**Prompt:** Can you rewrite all of these rows with "dropdown" changed to "drop-down menu" and nothing else altered? Leave the pictures out of your answer.

**Record excerpts:**

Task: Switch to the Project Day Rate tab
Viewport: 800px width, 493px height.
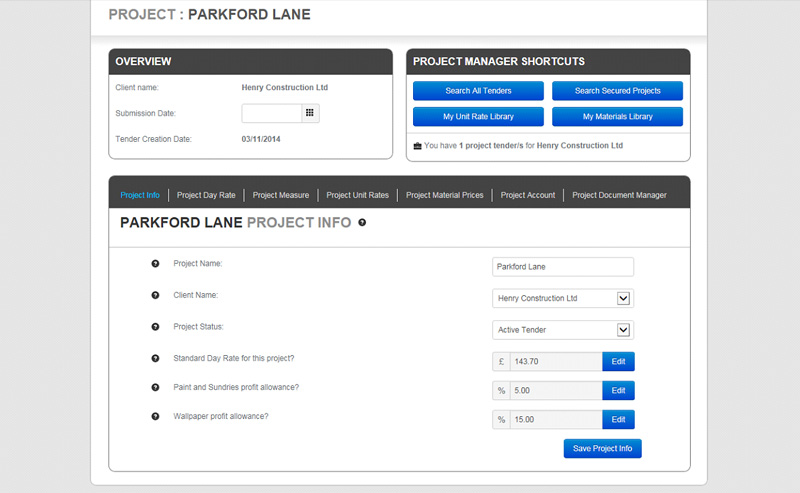Action: [x=206, y=195]
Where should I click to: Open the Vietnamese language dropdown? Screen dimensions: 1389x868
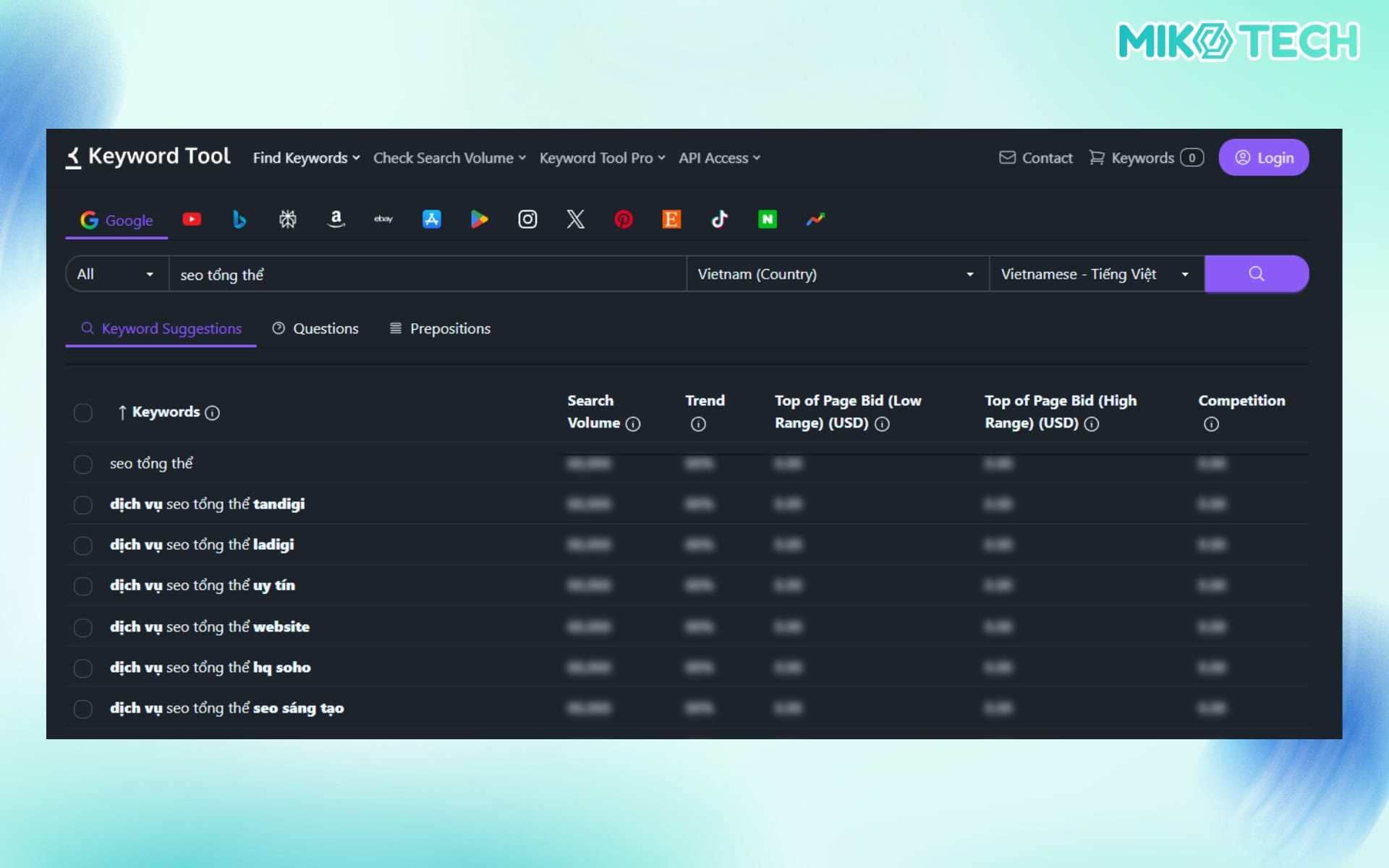(x=1095, y=274)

**Finished task:**
Task: Switch to the Project Day Rate tab
Viewport: 800px width, 493px height.
Action: [x=206, y=195]
Where should I click to: Open the Vietnamese language drop-down menu? Screen dimensions: 1389x868
(x=1095, y=274)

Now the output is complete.